Compilation album by the Guess Who
- Released: 1972
- Recorded: 1965–1967
- Genre: Rock
- Length: 21:42
- Label: Pickwick
- Producer: Bob Burns

The Guess Who chronology
| Rockin' (1972) | Wild One! (1972) | Live at the Paramount (1972) |

= Wild One (The Guess Who album) =

Wild One! is a compilation album by the Canadian rock band the Guess Who.
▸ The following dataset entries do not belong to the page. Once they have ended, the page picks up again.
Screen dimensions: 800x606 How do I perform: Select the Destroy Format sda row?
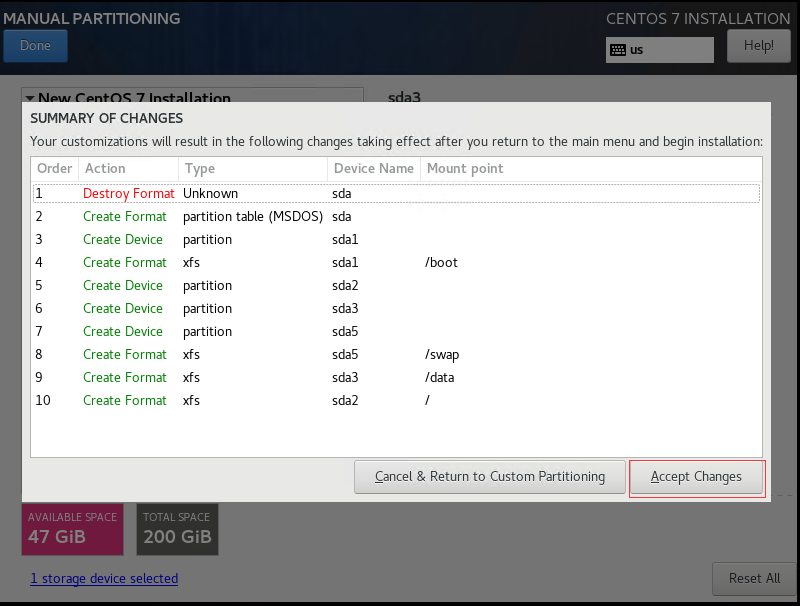(x=396, y=193)
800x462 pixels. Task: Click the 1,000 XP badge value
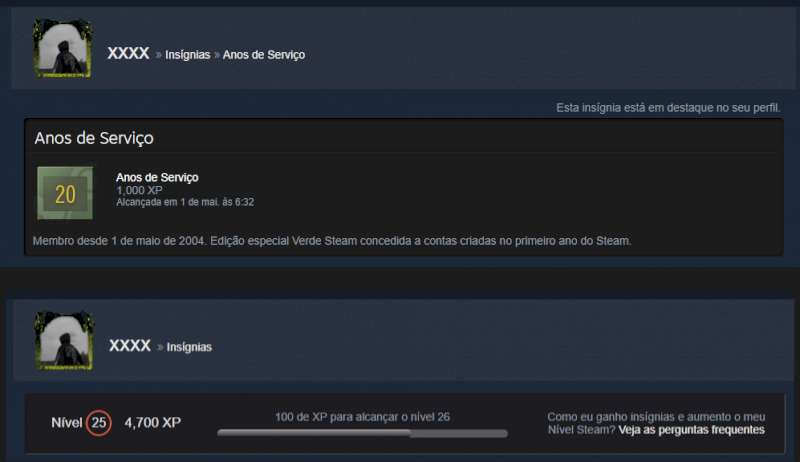(139, 190)
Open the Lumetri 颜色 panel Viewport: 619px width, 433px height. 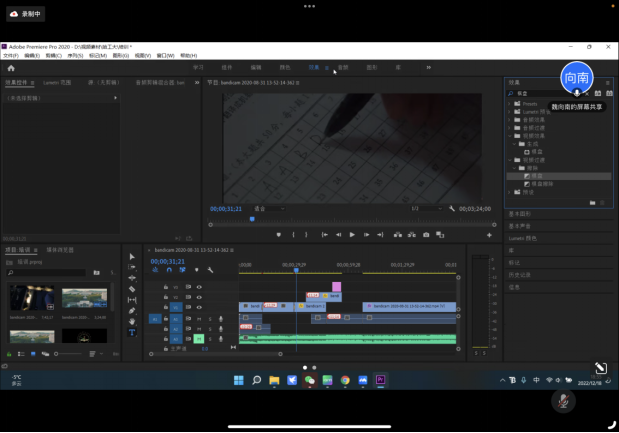524,238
It features tracks recorded and originally released in Canada between 1965 and 1967, prior to their breakout US success with "These Eyes". This album features original lead singer Chad Allan on lead vocals for all tracks except for 6 & 9, which are sung by Burton Cummings.

Professional ratings
Review scores
| Source | Rating |
| AllMusic |  |

==Track listing==
1. "Wild One" (Chad Allan)
2. "Baby Feelin'" (Johnny Kidd)
3. "I Want You to Love Me" (Jim Kale, Chris Youlden)
4. "Don't Be Scared" (Bruce Johnston)
5. "Tuff E Nuff" (Johnny Otis)
6. "Pretty Blue Eyes" (Steve Lawrence)
7. "Could This Be Love" (Helen Miller, Rose Marie McCoy)
8. "Shot of Rhythm and Blues" (Curtis Thompson)
9. "If You Don't Want Me" (Burton Cummings)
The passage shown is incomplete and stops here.